John Jenkins: Jenkins has been a disappointment in Atlanta.  He is a streaky shooter, who was supposed to be a very good one.  He does not guard.  And he found himself out of Atlanta’s rotation.  Still, Jenkins has upside as a shooter, despite bouncing from the Hawks to the D-League.  Is he someone who can develop into a rotation player? Maybe. Maybe not.  But he is only 24 years old, and a chance on him would be consistent with the types of chances on youth Brooklyn is currently taking.  The Hawks are saving all the cash they can to retain Paul Millsap and DeMarre Carroll; Jenkins should be readily available.

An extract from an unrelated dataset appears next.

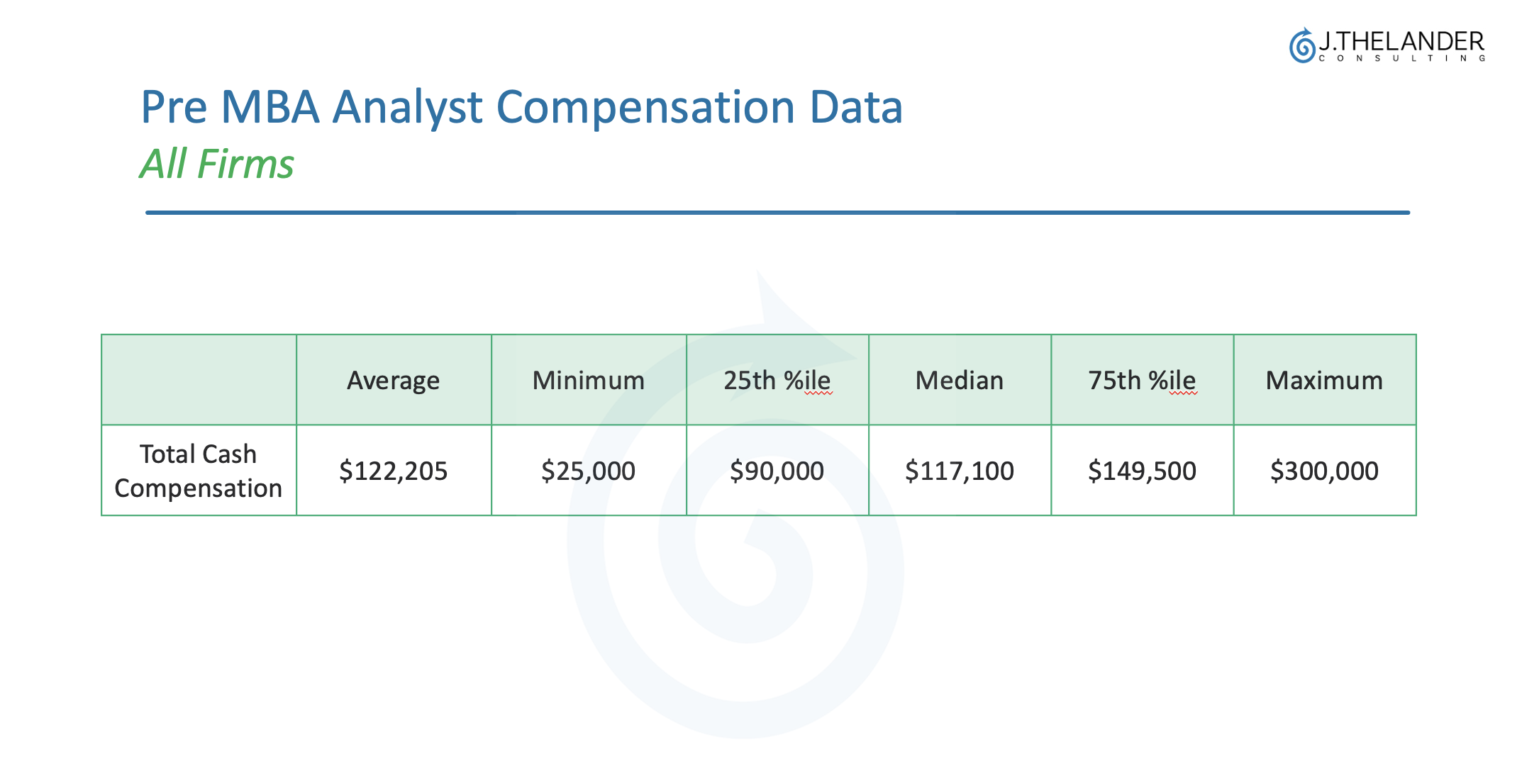Click the small CONSULTING text under the logo

(x=1401, y=59)
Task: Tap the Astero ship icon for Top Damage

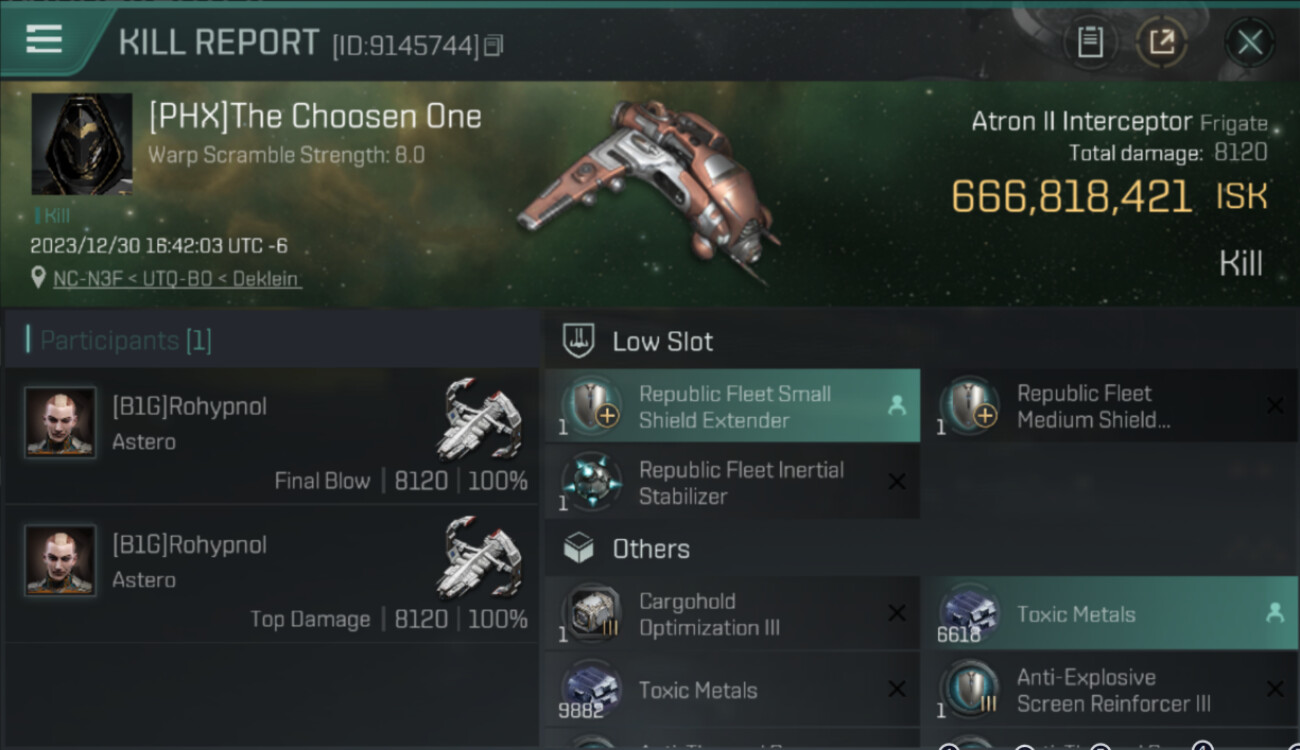Action: [x=479, y=560]
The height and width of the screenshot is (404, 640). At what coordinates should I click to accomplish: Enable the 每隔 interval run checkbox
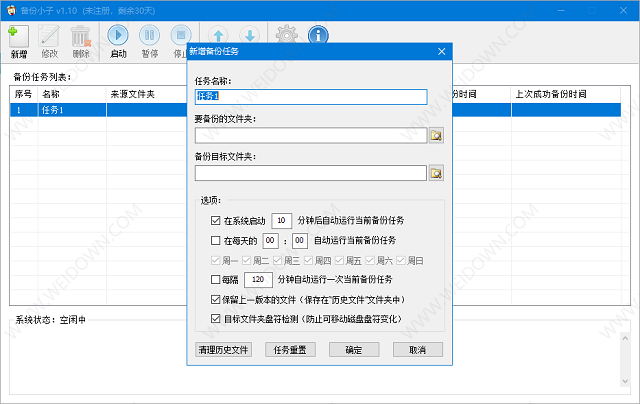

Will Barton: According to NBA.com stats, in about 683 minutes with Barton on court last season, the Nuggets had a defensive rating of 102.1 — that number plummeted to 109.2 in 825 minutes with Barton on the bench.  Barton may provide a boost to the Nets defensively on the wing next year.  And with the Nuggets in a rebuild, he likely will not be a priority this summer in Denver, as the team has larger issues to deal with.  Mike Malone may like him, but he could be obtainable.

Jeff Withey: Withey has no offensive game to speak of, but plays hard and defends, and at 25, fits into the Nets’ goal of stocking fringe youth to see what sticks.  Per NBA.com stats, players shot 10.8% worse within 6 feet with Withey defending than around other defenders.  He is a big body on the interior who can defend, and at least provide six fouls. Perhaps he becomes a useful backup behind Lopez next season.  Whether the Pelicans want him back is unclear.

Quincy Acy: Acy is a bruiser who plays with toughness and reckless abandon, and rebounds the basketball. The Nets are suddenly small up front, and he may provide some toughness and grit for a team (believe it or not) in the hunt for a playoff berth. Many of the Nets’ options now at the 4 position revolve around going small.  Acy is barely a rotation player, but is one, and provides a larger option.

-Ish Smith:  Clearly, Ish Smith is not a name that rolls off the tongue.  On 8 teams in 5 years, he is the definition of a journeyman.  However, according to NBA.com stats, Smith ranked third in the NBA this season during his 25 games as a Sixer in team points per game off of drives to the basket — something the Nets do not do enough of.  Smith may be worth giving a one year deal, even with Deron, Jack, and Blake on the roster.   Smith is not an NBA starter, but perhaps has value off the bench, and is a low risk, cheap addition on a one year deal.